Information shown:
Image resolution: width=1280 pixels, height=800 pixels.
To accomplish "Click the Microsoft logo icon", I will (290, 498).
* * *
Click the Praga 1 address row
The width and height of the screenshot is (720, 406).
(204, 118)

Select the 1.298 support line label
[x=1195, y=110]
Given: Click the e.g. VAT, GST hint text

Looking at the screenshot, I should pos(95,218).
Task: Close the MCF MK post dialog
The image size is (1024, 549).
---
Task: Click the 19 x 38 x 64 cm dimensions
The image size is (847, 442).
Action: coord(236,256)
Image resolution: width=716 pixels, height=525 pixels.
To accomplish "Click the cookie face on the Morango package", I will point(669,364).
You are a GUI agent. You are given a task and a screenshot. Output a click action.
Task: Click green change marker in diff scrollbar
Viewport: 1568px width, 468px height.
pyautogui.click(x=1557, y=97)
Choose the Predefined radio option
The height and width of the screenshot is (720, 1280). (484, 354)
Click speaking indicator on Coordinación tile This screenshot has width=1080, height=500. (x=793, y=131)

Exercise directions:
Show each line in the entries that holds the string "will".

Response:
To accomplish "Click the Microsoft logo icon", I will (290, 498).
To accomplish "Click the cookie face on the Morango package", I will point(669,364).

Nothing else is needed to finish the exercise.